Na parte referente a Londres, é bastante interessante a descrição sobre a rotina dos mendigos que circulavam nos albergues públicos. As leis contra a vadiagem impediam que se pernoitasse dois dias seguidos no mesmo local, o que obrigava os indigentes a caminharem quilômetros em busca de outro local para dormir e receber uma reação que mal garantia a sobrevivência. E a óbvia observação sobre o desperdício de energia e dinheiro que a circulação de um exército de mendigos pelo país representava.
Há também no livro uma deliciosa galeria de tipos: o garçom russo, o culto grafiteiro inglês, o mendigo Paddy e muitos outros.
Ao final, diz Blair: "Ainda assim, posso apontar duas ou três coisas que definitivamente aprendi vivendo duro. Nunca mais vou pensar que todos os vagabundos são patifes bêbados, nem esperar que um mendigo se mostre agradecido quando eu lhe der uma esmola, nem ficar suspreso se homens desempregados carecem de energia, nem contribuir para o Exército da Salvação, nem empenhar minhas roupas, nem recusar um folheto de propaganda, nem me deleitar com uma refeição em um restaurante chique.
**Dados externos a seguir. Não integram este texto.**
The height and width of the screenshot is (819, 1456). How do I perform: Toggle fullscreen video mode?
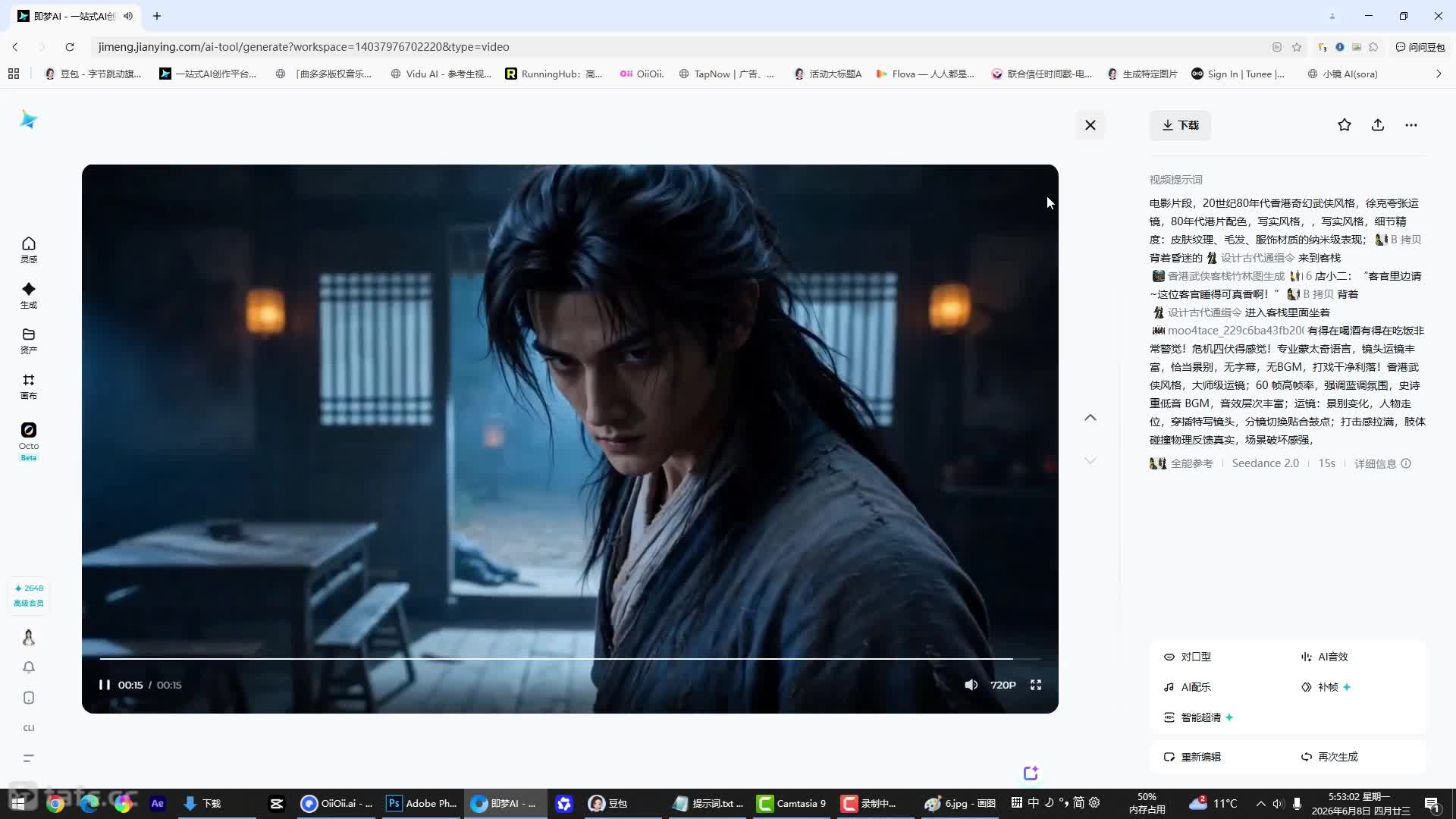1036,685
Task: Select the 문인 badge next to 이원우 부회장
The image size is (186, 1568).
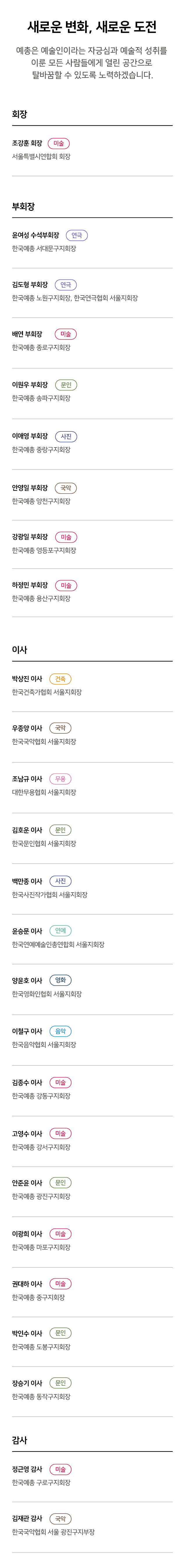Action: pos(66,385)
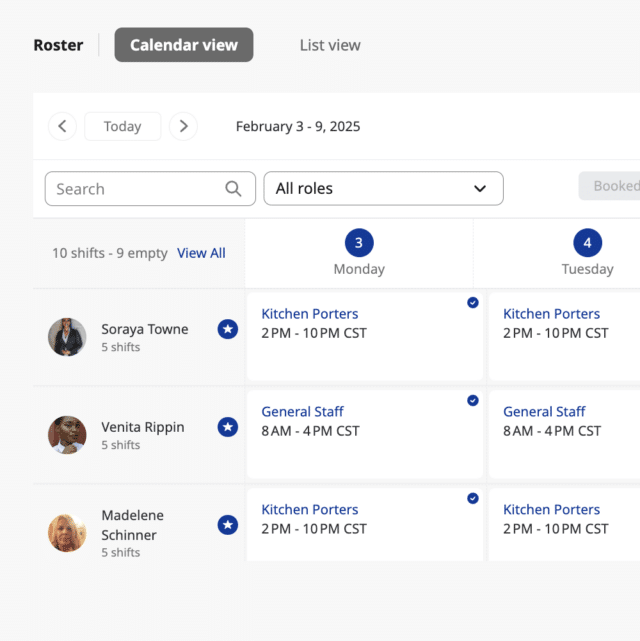Toggle checkmark on Madelene's Monday shift

[x=473, y=498]
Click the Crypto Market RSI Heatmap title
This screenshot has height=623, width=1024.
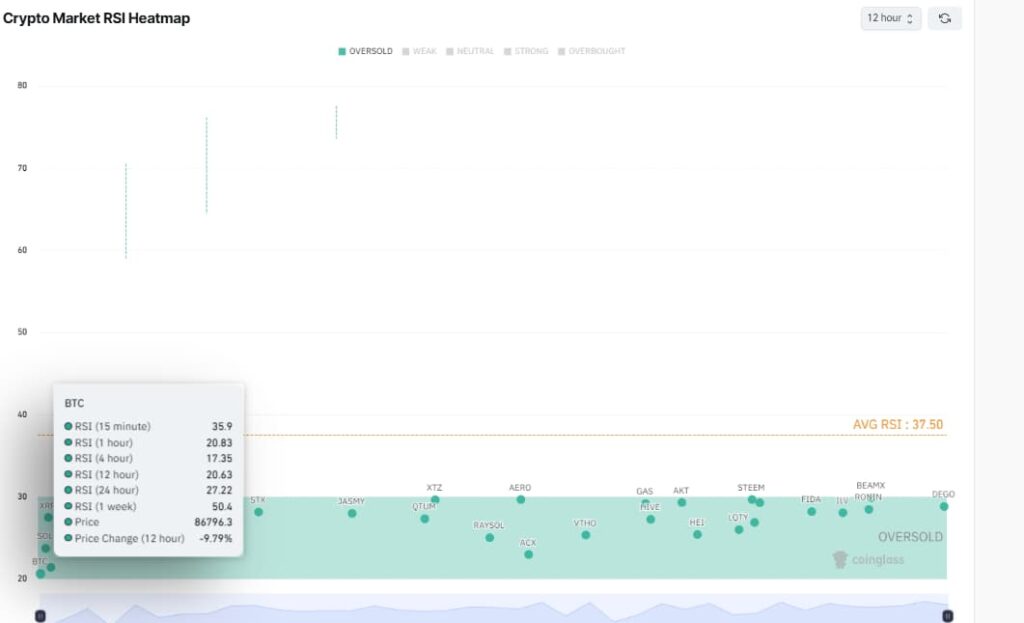coord(96,18)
Já é um começo."
Quando foi acertada a publicação do livro, Blair resolveu escolher um pseudônimo: "Não tenho uma reputação a zelar, e se o livro fizer sucesso, poderei usar o pseudônimo novamente". Eric Arthur Blair escolheu George Orwell.
Oi! Também li esse livro, e achei ótimo! Tanto que também fiz um post sobre o Na Pior no meu blog. =)
ResponderExcluirSeu post me fez lembrar que eu realmente deveria ter falado sobre a parte das cozinhas também... hehehe
Valeu!
Ótimo livro, estou viciado em seus livros, nesses dias já li três de Orwell, Dias na Birmânia, A flor da Inglaterra e Na pior..., cara como seus personagens são apaixonantes, sempre esmagados por uma sociedade mesquinha e hipócrita. Estou vivendo um período em minha via bem complicado, desempregado, sem grana, claro, e com um medo enorme de exercer uma nova profissão, professor de filosofia. Esses livros estão me dando uma baita força para ir em frente, não esmorecer. Viva a literatura de qualidade. Gostei do espaço. Salve!
ResponderExcluirObrigada por me visitar. Penso que a literatura de qualidade pode nos salvar. Momentos bem complicados da minha vida foram iluminados por bons livros. Também sou professora e sei que não é um caminho fácil. Força! Não sei se já leste, mas gosto muito de "Dentro da Baleia e outros ensaios" do Orwell.